Exercise description
Below are lines of data, and only some are wanted. Please repeat exactly those from the line that has "Where should I click to: Select the" through the line that has "Task: Toggle Italic formatting".

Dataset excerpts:
· · · ·
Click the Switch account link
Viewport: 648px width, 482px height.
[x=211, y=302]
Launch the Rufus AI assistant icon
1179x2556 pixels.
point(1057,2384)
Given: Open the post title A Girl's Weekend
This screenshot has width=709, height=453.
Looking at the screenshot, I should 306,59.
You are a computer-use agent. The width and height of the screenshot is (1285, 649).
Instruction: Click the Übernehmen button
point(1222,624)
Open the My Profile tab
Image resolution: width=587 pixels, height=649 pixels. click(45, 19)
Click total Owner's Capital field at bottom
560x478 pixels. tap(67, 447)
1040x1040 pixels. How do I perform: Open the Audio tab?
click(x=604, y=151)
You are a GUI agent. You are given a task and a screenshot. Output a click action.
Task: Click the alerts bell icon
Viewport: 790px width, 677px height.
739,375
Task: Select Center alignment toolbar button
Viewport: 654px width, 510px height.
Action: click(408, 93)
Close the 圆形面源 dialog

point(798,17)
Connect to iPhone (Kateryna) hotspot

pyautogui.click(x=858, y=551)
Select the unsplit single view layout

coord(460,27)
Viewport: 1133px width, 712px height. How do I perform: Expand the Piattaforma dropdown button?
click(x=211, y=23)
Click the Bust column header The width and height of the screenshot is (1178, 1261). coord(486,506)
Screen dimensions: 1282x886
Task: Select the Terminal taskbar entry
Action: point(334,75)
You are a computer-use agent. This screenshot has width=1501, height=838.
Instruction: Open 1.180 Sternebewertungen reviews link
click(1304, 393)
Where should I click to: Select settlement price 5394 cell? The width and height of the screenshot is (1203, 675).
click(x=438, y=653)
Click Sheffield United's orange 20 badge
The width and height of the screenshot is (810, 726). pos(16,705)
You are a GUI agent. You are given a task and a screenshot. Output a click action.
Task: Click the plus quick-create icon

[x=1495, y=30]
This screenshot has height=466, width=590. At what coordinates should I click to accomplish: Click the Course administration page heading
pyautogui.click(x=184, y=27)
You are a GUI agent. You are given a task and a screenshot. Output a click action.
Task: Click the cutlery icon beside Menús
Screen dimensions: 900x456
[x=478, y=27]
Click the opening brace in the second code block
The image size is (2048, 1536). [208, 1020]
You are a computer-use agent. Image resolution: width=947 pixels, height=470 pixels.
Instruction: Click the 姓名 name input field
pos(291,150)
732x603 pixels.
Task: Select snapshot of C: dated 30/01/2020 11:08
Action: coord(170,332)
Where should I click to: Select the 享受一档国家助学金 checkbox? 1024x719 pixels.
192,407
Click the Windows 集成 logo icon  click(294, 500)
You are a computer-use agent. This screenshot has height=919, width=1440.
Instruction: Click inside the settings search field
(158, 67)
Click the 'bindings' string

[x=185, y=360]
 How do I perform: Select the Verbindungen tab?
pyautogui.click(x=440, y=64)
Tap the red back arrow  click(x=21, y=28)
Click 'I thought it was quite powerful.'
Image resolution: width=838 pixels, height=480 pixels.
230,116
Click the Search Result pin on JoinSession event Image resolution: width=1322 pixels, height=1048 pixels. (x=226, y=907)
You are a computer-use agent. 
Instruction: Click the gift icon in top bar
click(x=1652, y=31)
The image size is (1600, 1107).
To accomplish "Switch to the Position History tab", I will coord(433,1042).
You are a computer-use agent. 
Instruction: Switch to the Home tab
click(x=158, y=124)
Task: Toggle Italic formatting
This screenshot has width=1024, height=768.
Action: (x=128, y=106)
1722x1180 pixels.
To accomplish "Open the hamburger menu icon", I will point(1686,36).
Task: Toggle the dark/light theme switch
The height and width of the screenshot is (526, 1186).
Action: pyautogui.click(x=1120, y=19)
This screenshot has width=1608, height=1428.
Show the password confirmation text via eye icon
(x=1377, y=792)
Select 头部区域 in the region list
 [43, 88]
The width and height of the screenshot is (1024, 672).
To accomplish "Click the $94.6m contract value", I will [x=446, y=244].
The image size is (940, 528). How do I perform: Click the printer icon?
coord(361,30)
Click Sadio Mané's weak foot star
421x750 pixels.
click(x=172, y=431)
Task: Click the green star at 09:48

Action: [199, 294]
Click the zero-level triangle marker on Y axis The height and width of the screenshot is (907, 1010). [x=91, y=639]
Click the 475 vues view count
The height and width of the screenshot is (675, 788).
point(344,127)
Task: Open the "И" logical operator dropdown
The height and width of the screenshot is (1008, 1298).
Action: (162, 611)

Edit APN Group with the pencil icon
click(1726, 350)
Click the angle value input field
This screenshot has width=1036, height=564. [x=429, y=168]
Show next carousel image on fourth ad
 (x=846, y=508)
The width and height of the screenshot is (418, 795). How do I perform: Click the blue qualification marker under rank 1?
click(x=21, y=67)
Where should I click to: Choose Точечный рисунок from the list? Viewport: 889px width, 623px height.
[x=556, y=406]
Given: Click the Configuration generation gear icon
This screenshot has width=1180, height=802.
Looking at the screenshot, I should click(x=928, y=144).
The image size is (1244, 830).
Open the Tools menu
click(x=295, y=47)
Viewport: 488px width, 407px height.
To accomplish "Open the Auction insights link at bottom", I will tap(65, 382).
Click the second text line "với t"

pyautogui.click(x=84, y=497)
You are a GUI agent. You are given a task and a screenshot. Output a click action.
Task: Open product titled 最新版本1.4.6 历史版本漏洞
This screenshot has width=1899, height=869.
· · · ·
Response area
Where should I click to: Select the 享受一档国家助学金 checkbox? 1024x719 pixels.
192,407
Click the Windows 集成 logo icon  click(294, 500)
You are a computer-use agent. This screenshot has height=919, width=1440.
Instruction: Click inside the settings search field
(158, 67)
Click the 'bindings' string

[x=185, y=360]
 How do I perform: Select the Verbindungen tab?
pyautogui.click(x=440, y=64)
Tap the red back arrow  click(x=21, y=28)
Click 'I thought it was quite powerful.'
Image resolution: width=838 pixels, height=480 pixels.
230,116
Click the Search Result pin on JoinSession event Image resolution: width=1322 pixels, height=1048 pixels. (x=226, y=907)
You are a computer-use agent. 
Instruction: Click the gift icon in top bar
click(x=1652, y=31)
The image size is (1600, 1107).
To accomplish "Switch to the Position History tab", I will coord(433,1042).
You are a computer-use agent. 
Instruction: Switch to the Home tab
click(x=158, y=124)
Task: Toggle Italic formatting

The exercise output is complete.